It was a warm, milky-white cloudy day when I drove to Moo Thru in Remington, Virginia. The famous ice cream and milk stand is just an hour south of us, and you can’t miss the red and white barn which nestles right up to Route 15/29, aka James Madison Highway. My friend Lisa from the Mid-Atlantic Dairy Association met me in the parking lot and we sat down to catch up for a few minutes while we waited for Ken Smith, the dairy farmer in charge of Cool Lawn Farm and Moo Thru. This was my second farm tour with the Association, and I was feeling pretty excited about getting an insider view of the farm and their retail ice cream operation.
Ken sat down to chat with us and give me a quick overview of the ice cream business, which they just started in 2010. The shop is built around an old antique store on the lot, and the original stairs and upstairs rooms are still there, which is where they churn and store the ice cream. All of their ice cream and milk comes from their grass fed, hormone free registered Holstein herd, which are famously good milkers.
They studied the ice cream business at Penn State, where a few other famous ice cream makers have studied—Haagen-Dazs, Ben and Jerry, Bluebell—and they create all of their ice cream flavors. We talked shop and Ken listened very kindly while I shared some of our adventures in homemade ice cream, but he didn’t share any trade secrets on how they make their flavors.
We sampled quite a few, and I can say without reservation that this is some of the best ice cream I’ve ever tasted, period. The texture was creamy, the flavors rich, and the Pumpkin Pie ice cream had bits of pie crust in it.
You can get the ice cream in cones, cups, sundaes, and milk shakes, and they hand pack pints, quarts, and half-gallons to go, so I got the Raspberry Chocolate Chunk and Caramel Toffee to bring home.

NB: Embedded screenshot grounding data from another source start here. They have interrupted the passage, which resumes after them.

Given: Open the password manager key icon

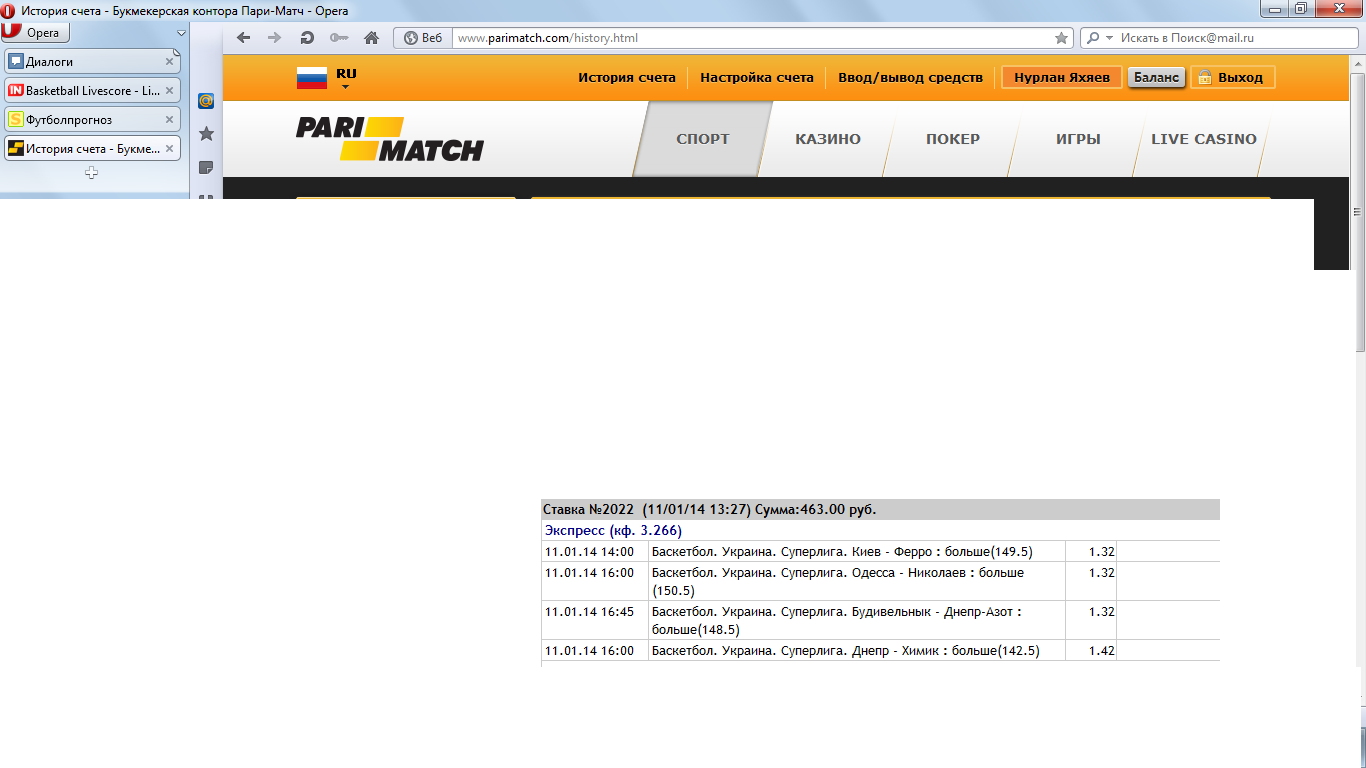Looking at the screenshot, I should pyautogui.click(x=339, y=38).
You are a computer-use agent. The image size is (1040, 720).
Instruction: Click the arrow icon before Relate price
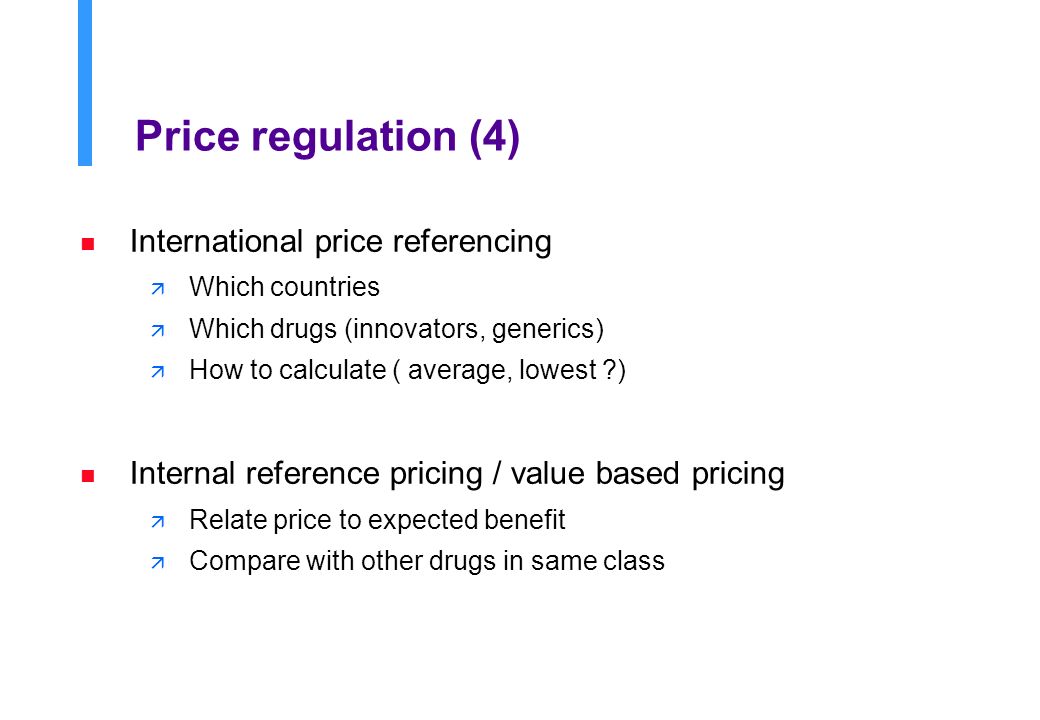tap(158, 522)
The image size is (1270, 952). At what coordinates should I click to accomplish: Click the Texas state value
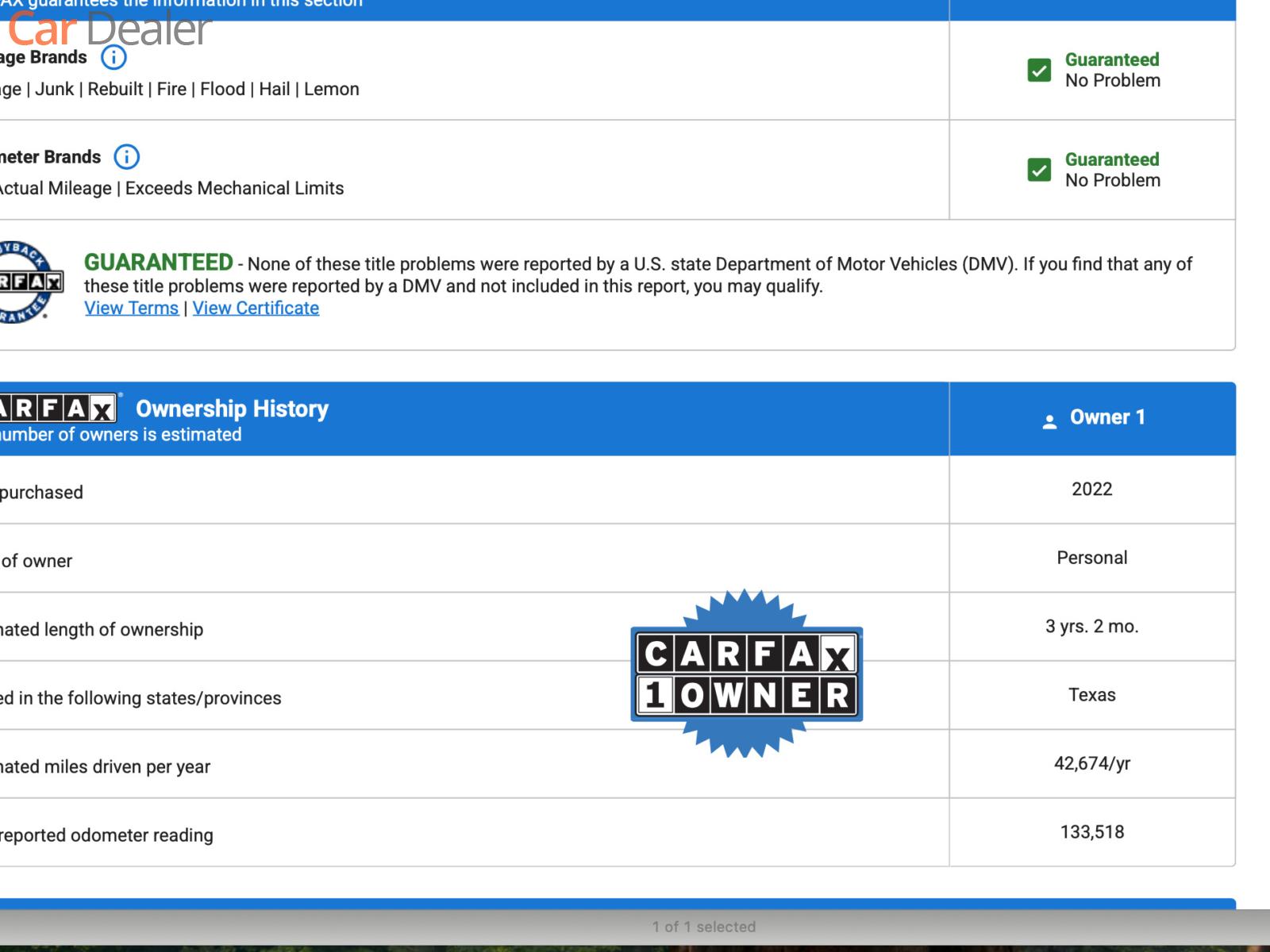[x=1091, y=695]
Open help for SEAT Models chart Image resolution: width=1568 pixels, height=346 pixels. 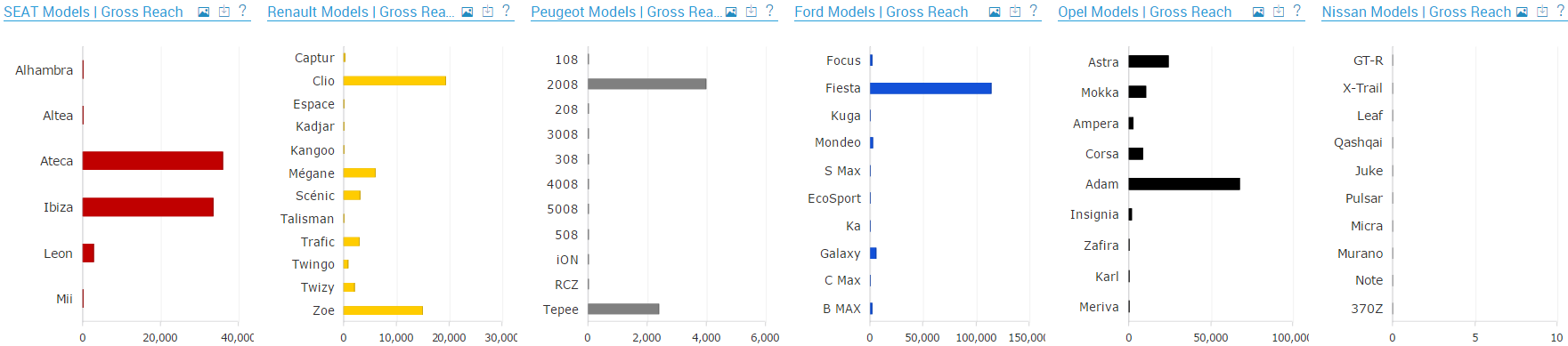242,12
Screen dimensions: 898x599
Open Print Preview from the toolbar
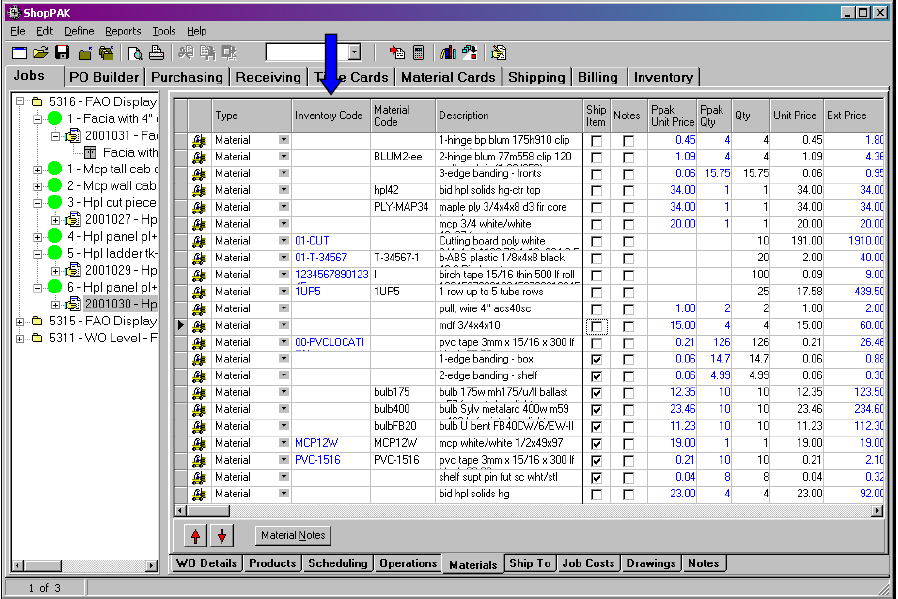(135, 52)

In addition to the great ice cream, they also sell fresh milk from their cows, both white and chocolate whole milk. This is the real deal; I mean the white whole milk has a creamline, which means it’s not homogenized, so the cream floats to the top of the bottle. I skimmed the thick cream off and saved it to slather on English muffins and toast. The chocolate whole milk is like drinking a milkshake, and my boys couldn’t believe how good it was.
After we finished at Moo Thru, Ken drove us out to see the herd. All the girls were hanging out in the field, enjoying the winter day. I learned that cows do very well in cold temperatures, and it’s actually their best milk-producing time of the year, as summer temperatures have a dehydrating effect.
The farm is on the banks of the Rappahannock River, and the rolling countryside is beautiful and so different from the urban sprawl that is now much of Northern Virginia.
After visiting the cows in the pasture, we drove over the other half of the farm where we planned to check in on a newborn calf that had come that morning. Imagine our surprise when we drove up to see another cow in labor, just about to give birth. We hopped out of the truck and over the fence, and within a minute Ken pulled the baby out.
The whole morning had been fun, but this was my first time to witness a calf being born, and it was a truly memorable moment.
Ken was very generous about sharing his time with us and letting us see the farm, and I want to thank him for allowing us to come visit and make some photos of the farm and the Moo Thru experience. If you are ever driving down that way or want something fun to do while in Northern Virginia, plan to stop at Moo Thru and enjoy some of their fantastic ice cream and milk. And make sure you bring a cooler and ice packs so you can take some for the road.
The Moo Thru whole milk is perfect for custards, and I use it to make bread pudding and other baked goods for my family. This apple butter bread pudding recipe has just six ingredients, so it’s not a strain to put it together. I use our homemade apple butter, which has tons of flavor, but you can also use your favorite brand.
APPLE BUTTER BREAD PUDDING
Makes 1 (9×13) bread pudding.
9×13 baking dish, lightly greased
large mixing bowl
12 ounces (340 g) day-old challah, torn into small pieces
1/2 cup (80 g) raisins
1/2 cup (38 g) chopped walnuts
2 cups (480 ml) apple butter
1-1/2 cups (360 ml) whole milk
6 large eggs, whisked
1. Preheat the oven to 350° F/175° C.
2. Put the torn challah pieces into the prepared baking dish. In the small bowl, soak the raisins in hot water until soft, about 5 minutes, then drain well. Sprinkle the raisins and walnuts on the torn challah, tossing lightly to get some under the top layer.
3. In the large mixing bowl, whisk together the apple butter, whole milk, and eggs. Pour over the challah and spread to make sure all of the bread is covered.
4. Bake in the preheated oven until cooked all the way through and a toothpick tester comes out clean, about 30 minutes. Allow to cool on a wire rack, and serve warm.